Imagine that you have a set of reads mapping to the gene in question, and a set of isoforms for that gene. If you knew the abundance of each isoform, you could probabilistically "distribute" each read across the isoforms that it could possibly have come from (that is, assign a probability for that read coming from each of the matching isoforms), using the abundance of the isoforms. (Of course, you don't have the abundances.) And if you knew in advance the probability of each read coming from each of the isoforms, you could calculate the resulting estimated isoform abundances. Of course, you don't know these either. How to solve this conundrum? By iteration!
The EM algorithm in Cufflinks basically iterates a procedure where it guesses the probabilities of each read coming from each isoform (based on the abundances of the isoforms that are compatible with the read), then re-calculates the abundances with the updated read<->isoform assignment, then again re-assigns the probabilities based on the newly updated abundance estimates, and so on until convergence. (The probabilities and abundances are probably initialized either to be uniform across the reads/isoforms or randomized in some way.) The determination of whether a read is compatible with an isoform can use information from spliced and paired-end alignments.
I may or may not have the steps in the wrong order, but I believe this is essentially how Cufflinks works (in the quantification mode - it also has reference-based transcript assembly modes, of course). Cufflinks has a lot of added features in addition to what I outlined, like a Monte Carlo-based calculation of confidence intervals, bias correction, etc.

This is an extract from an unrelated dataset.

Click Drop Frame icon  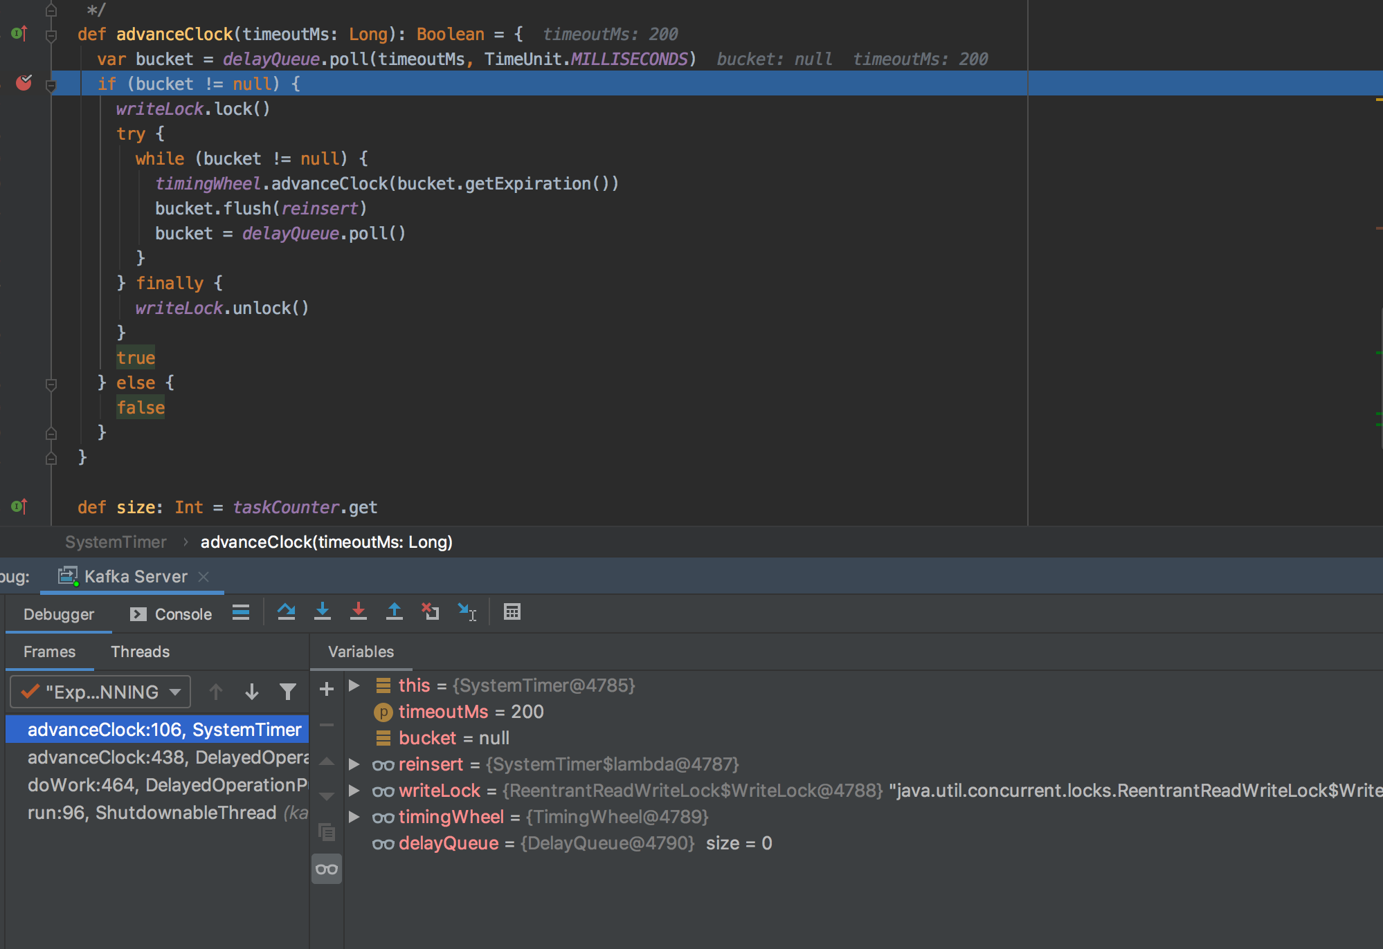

For a relatively gentle mathematical description of the basic idea, see the "ancestral paper" An expectation-maximization algorithm for probabilistic reconstructions of full-length isoforms from splice graphs (not about Cufflinks but describes the EM framework in simple terms), and for a very good albeit more challenging description of Cufflinks and many other isoform quantification procedures, see Models for transcript quantification from RNA-Seq (by Lior Pachter, one of the people behind Cufflinks.)